Akdeniz’de büyük bir pasta var. Bu pastadan da en büyük payı kapmak için BÜYÜK BİR MÜCADELE veriliyor. ABD’nin yüze yakın gemisi AKDENİZ’DE devriye geziyor. İsrail de aynı şekilde. Türkiye de boş durmuyor. İkinci sondaj gemisi de geçen gün Akdeniz’de gezintiye çıktı.
Akdeniz’in önemi büyük olmasa birçok ülkenin bayrağı AKDENİZ’DE neden dalgalansın?
Dalgalanan bayrakların hangi yöne estiği çok önemli. İbre bir o tarafa bir bu tarafa gidiyor…

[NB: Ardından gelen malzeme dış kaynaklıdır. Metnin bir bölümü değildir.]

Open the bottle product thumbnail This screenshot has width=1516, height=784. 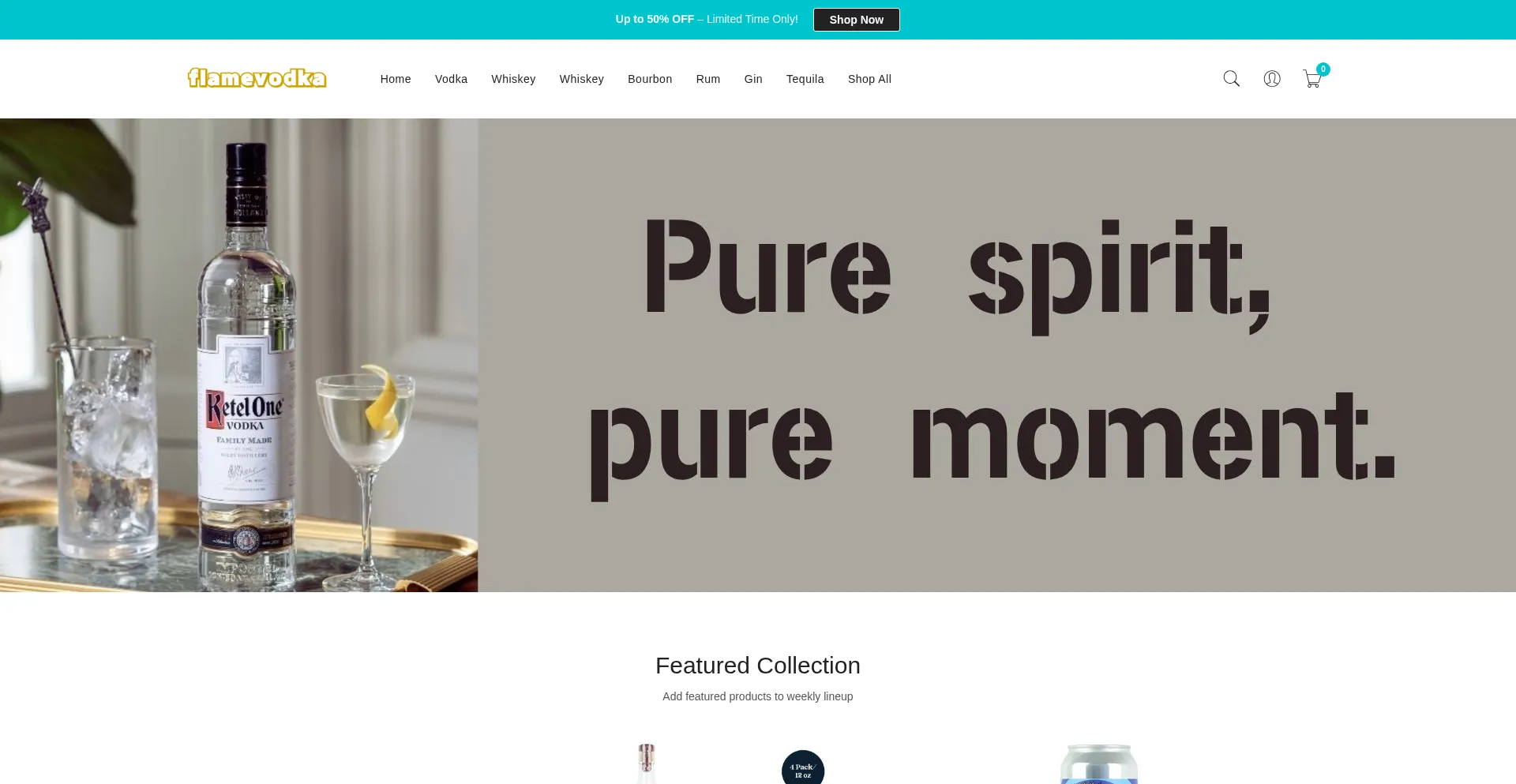click(x=647, y=763)
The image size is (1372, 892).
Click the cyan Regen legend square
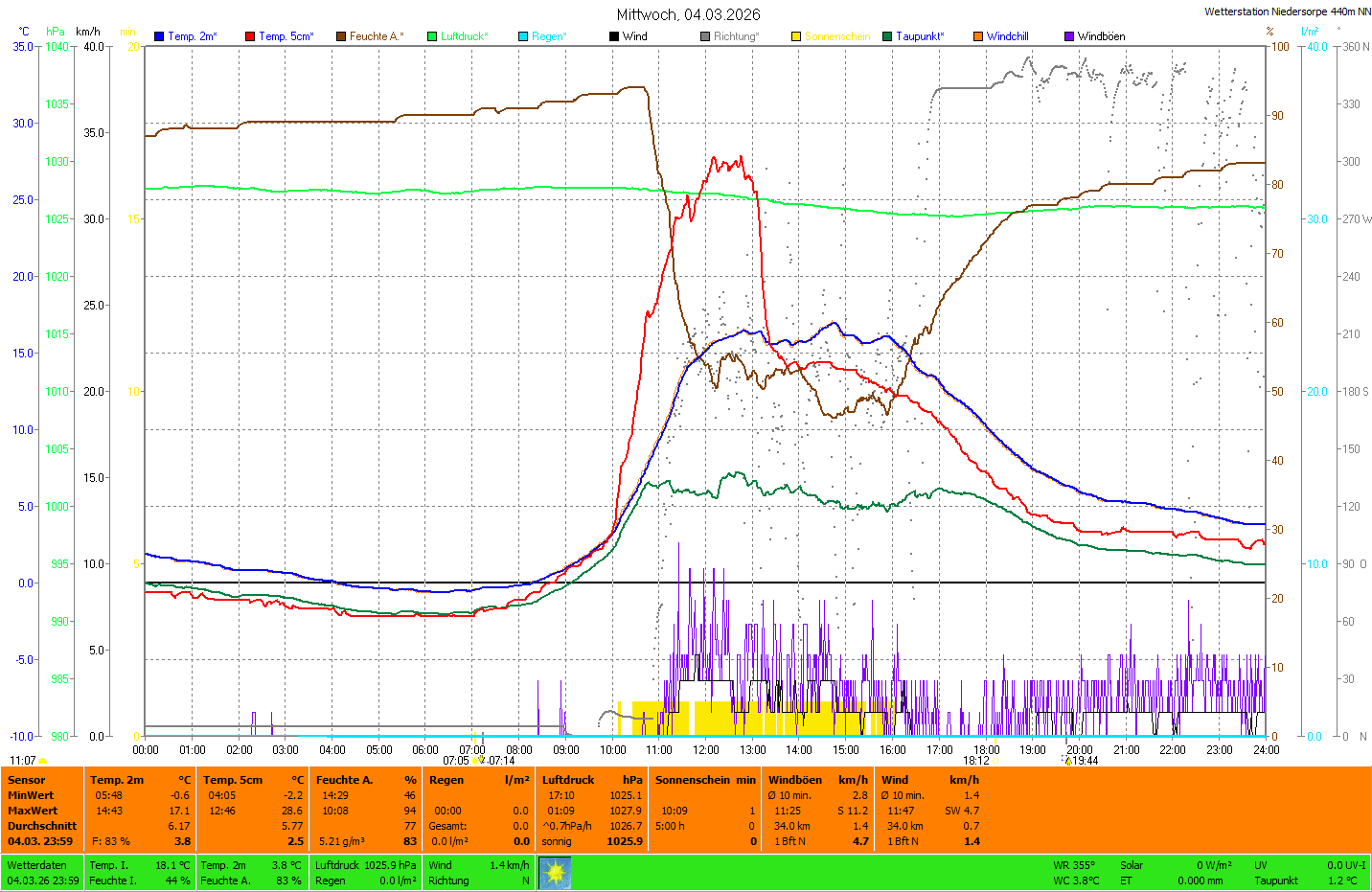pos(523,36)
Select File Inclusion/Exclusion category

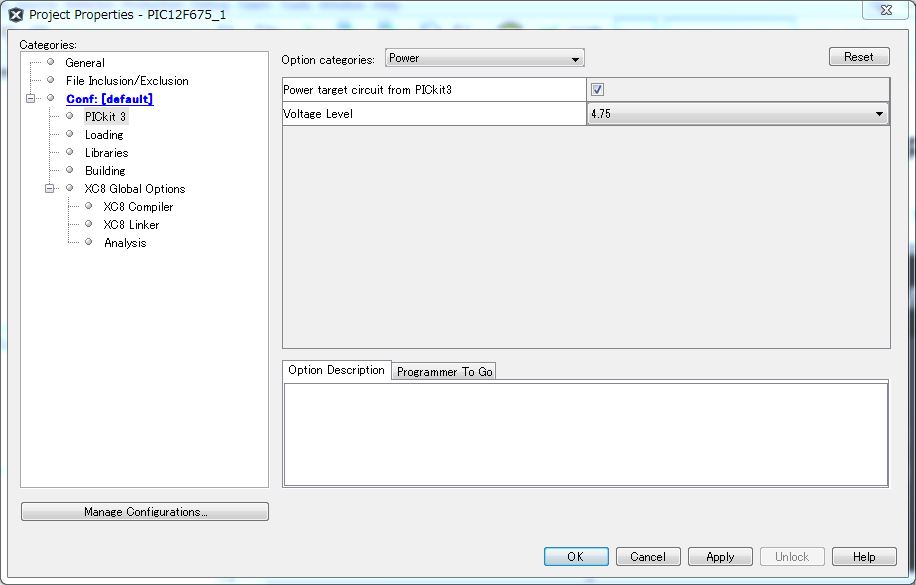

ABD kendi içinde akım mücadelesi de vermekte. Beyaz Saray ve PENTAGON arasında büyük bir kavga var. Paranın sahipleri ile silah lobisi arasında el ense çekilip duruluyor. Beyaz Saray’daki Trump, PENTAGON’un baskıları altında istemediği kararlar almak zorunda kalıyor.
ÇİN-TÜRKİYE-RUSYA-ABD arasında büyük bir küresel ortaklık düşleyen TRUMP, PENTAGON’un ağır baskılarına boyun eğiyor. İşte bu kavganın yansımaları da gelip buralara yansıyor.
Türkiye’nin S-400 ile sıkıştırılmaya çalışılması, dolar operasyonları ile ekonomik baskı altına alınması hep bu kavganın tezahürleri. Başka hiçbir şey değil.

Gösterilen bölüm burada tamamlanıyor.